Begin Entries shown
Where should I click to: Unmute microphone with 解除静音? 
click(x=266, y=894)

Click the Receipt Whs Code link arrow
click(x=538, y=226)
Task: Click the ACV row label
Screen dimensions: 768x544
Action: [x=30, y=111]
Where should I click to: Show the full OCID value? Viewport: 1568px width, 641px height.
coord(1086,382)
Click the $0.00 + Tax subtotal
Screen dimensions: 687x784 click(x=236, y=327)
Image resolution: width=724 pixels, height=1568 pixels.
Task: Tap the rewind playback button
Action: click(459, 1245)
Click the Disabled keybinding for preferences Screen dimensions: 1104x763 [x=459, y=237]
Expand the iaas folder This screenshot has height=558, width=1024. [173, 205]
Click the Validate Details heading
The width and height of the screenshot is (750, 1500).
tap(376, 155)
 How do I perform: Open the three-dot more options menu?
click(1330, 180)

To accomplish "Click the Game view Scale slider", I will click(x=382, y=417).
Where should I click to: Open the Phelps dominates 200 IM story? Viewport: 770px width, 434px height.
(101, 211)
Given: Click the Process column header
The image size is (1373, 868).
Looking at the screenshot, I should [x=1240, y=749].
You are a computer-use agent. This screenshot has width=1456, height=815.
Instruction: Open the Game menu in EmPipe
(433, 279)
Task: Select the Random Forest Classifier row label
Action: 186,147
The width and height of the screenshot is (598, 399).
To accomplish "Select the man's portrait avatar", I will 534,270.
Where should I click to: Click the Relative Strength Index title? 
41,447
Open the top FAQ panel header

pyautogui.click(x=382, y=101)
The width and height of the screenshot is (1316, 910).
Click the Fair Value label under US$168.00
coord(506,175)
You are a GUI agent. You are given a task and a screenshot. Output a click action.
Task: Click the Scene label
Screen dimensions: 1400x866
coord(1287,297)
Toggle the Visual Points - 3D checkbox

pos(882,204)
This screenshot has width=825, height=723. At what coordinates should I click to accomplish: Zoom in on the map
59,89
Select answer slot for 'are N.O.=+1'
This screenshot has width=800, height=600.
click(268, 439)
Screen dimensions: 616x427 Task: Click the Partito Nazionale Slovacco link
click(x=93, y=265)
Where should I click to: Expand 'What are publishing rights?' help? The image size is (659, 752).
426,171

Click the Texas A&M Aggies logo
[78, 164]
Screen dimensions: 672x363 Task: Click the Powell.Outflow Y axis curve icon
End Entries shown
- _Objective_: Gather every line of the entries above that contains the string "accomplish", and treat uppercase and lowercase as different.

- _Written response_:
To accomplish "Click the Game view Scale slider", I will click(x=382, y=417).
To accomplish "Select the man's portrait avatar", I will 534,270.
This screenshot has width=825, height=723. At what coordinates should I click to accomplish: Zoom in on the map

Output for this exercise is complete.